Yine şöyle demişlerdir: Burada başka bir esas vardır, o da şudur: Söz söylemek iki kısımdır. Kalbin sözü olan itikad, bir de dilin sözü olan İslam’a girdiğini sözlü olarak söylemektir. Amel de iki kısımdır, kalbin ameli olan niyet ve ihlas’ı ile azaların ameli. İşte bu dört unsur ortada olmadı mı, iman da kemal ile ortadan kalkar. Kalbin tasdiki bulunmadı mı diğer bölümlerin faydası olmaz. Çünkü diğer bölümlerinin muteber olması ve fayda sağlayabilmesi için kalbin tasdiki bir şarttır. Kalbin tasdiki kalıp da diğerleri bulunmazsa, işte çatışmanın cereyan ettiği nokta da burasıdır.

Azaların itaatsizliğinin, kalbin itaatsizliğinin bir gereği olduğunda şüphe yoktur. Çünkü kalb itaat edip boyun eğse, azalar da itaat eder ve boyun eğerler. Kalbin itaat etmeyip, boyun eğmemesi de itaati gerektiren tasdik’in de olmamasını gerektirir. Peygamber -Sallallahu aleyhi vesellem- şöyle buyurmuştur: "Şüphesiz ki kalbte bir çiğnemlik et parçası vardır. Bu düzelirse, bunun düzelmesinden dolayı bedenin tümü düzelir. Bozulursa onun bozulması dolayısıyla, bedenin diğer bölümleri de bozulur. Haberimiz olsun ki o kalb’tir."[54]

Kalbi düzelen kimsenin, bedeni de kesinlikle düzelir. Halbuki aksi böyle değildir.

İmanın bir bölümünün zeval bulmasının, tamamının da zeval bulmasını gerektirmesine gelince, eğer bu ifade ile kastedilen önceki toplu ve birlikteki hali olup önceki haliyle birlikte ve toplu olarak kalmaz, denilmek isteniyorsa bu doğrudur. Fakat bir bölümünün zeval bulması, diğer bölümlerinin de zeval bulmasını gerektirmez. Bu gibi hallerde sadece imanın kemali zeval bulur.

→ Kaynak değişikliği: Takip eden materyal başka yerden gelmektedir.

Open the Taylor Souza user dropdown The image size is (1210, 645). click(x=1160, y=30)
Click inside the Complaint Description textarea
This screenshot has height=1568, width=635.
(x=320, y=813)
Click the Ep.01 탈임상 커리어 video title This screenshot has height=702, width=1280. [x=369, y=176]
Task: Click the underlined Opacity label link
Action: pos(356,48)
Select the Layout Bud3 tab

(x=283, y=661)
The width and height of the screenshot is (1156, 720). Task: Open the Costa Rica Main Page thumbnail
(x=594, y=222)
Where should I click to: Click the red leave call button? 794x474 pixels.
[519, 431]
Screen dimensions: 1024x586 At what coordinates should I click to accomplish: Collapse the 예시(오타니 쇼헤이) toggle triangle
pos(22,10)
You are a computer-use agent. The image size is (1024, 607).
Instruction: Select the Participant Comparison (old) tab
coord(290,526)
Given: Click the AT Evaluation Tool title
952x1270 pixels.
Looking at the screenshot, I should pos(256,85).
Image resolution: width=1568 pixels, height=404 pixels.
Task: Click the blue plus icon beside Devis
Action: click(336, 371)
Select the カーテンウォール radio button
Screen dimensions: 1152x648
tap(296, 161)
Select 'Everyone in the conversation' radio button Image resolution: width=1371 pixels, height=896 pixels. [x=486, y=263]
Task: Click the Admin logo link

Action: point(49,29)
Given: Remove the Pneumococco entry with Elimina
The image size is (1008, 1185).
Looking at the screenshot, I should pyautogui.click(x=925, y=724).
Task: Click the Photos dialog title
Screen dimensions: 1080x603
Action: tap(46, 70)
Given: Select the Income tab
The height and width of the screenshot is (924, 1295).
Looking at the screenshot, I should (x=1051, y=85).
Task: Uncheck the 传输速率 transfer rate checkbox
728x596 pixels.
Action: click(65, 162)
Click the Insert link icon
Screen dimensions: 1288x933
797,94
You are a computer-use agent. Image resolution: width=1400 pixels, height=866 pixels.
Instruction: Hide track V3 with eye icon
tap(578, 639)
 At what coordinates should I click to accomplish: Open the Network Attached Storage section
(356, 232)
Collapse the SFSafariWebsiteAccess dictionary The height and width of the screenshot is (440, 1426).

[46] Buhârî 6243, 6612; Müslim 2657; Müsned, II, 276; Ebû Dâvûd 2152.

[47] İbn Ebî Şeybe, el-Musannef, XI, 22.

[48] Buhârî 9; Müslim 35; Ebû Dâvûd 4676; Tirmizî 2614; İbn Mâce 57.

[49] Ebû Dâvûd 2682; Tirmizî 1163; Müsned, II, 250, 472, 527.

[50] Ebû Dâvûd 4161; İbn Mâce 4118.

[51] Müslim 49; Ebû Dâvûd 1140, 4340; Tirmizî 2172.

[52] Müslim 50; Müsned, I, 458, 461, 462.

[53] Müsned, III, 438, 440; Ebû Dâvûd 4681.

[54] Buhârî 52; Müslim 1599; İbn Mâce 3984.